Le Pr Audibert a évoqué le risque de dérive possible si l'on met en évidence des IgM au 1er trimestre de grossesse.
En effet, la présence de ces dernières a souvent incité à une interruption médicale de grossesse (IGM-IMG) ; or, après infection fœtale, le risque de séquelle est inférieur à 10 % (nécessité d'un suivi échographique).
La présence d'IgM au 1er trimestre de grossesse peut être le témoin d'une infection ancienne (nécessité d'une sérologie antérieure ?).
Amniocentèse, échographie, IRM
La contamination fœtale est recherchée par amniocentèse (recherche du virus par PCR ou par culture). Enfin, le fœtus lui-même est surveillé par échographie et IRM.
Le traitement de l'infection fœtale à cytomégalovirus est à son point de départ.
Protocoles en évaluation
Certains protocoles thérapeutiques sont en cours d'évaluation. Une étude pilote multicentrique sur l'efficacité du valaciclovir a été rapportée par E. Jacqz-Aigrain et J.-F. Oury. Le groupe CMV de l'Institut de puériculture (Paris) étudie la possibilité d'utilisation du ganciclovir chez le nouveau-né.

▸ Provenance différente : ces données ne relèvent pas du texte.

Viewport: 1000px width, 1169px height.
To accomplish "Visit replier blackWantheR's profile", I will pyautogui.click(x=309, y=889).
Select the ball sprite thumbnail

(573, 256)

A l'heure actuelle, le problème est d'éviter la pratique de trop nombreuses interruptions médicales de grossesse en dépistant le CMV en cours de grossesse et en diagnostiquant les formes risquant la présence de séquelles graves et handicapantes chez l'enfant à naître.
Dépistage systématique :
la controverse
Le dépistage systématique n'est pas admis par tous. S'il est pratiqué trop tôt, certains craignent la pratique d'IMG injustifiées.
L'équipe de l'hôpital de Saint-Vincent-de-Paul (F. Lewin et coll.) ont montré les problèmes inhérents à un dépistage pratiqué pendant neuf ans.
L'efficacité de la prévention n'est pas prouvée contrairement à ce que l'on admet pour la toxoplasmose.
L'anxiété induite par ce dépistage est notable. Le devenir à long terme d'enfant asymptomatique est rassurant.
La recherche d'IgM est difficilement gérable en début de grossesse.
Pour le Dr Barjot, le dépistage malgré tout, est nécessaire. Il est pratiqué depuis dix ans au CHU de Caen afin « d'éviter un génocide ». Cinq IMG seulement ont été effectuées. Le dépistage par échographie néonatale complété par IRM et confirmé par les examens biologiques permet de pronostiquer l'évolutivité et la gravité de l'atteinte fœtale.
Ce n'est pas l'avis du Dr Mandelbrot (Colombe) qui estime que les signes d'appel échographiques doivent permettre d'évoquer le diagnostic et de le confirmer par IRM. La recherche de l'infection fœtale se fera ensuite par prélèvement du sang fœtal.
La position du Collège national des gynécologues-obstétriciens français, rapporté par le Dr Damien Subtil, va d'ailleurs dans ce sens, estimant que les conditions de réaliser un dépistage en France ne sont pas réunies à l'heure actuelle.
Néanmoins, l'infection néonatale à CMV est un problème de santé publique qui mérite d'être approfondi (prévention, traitement...).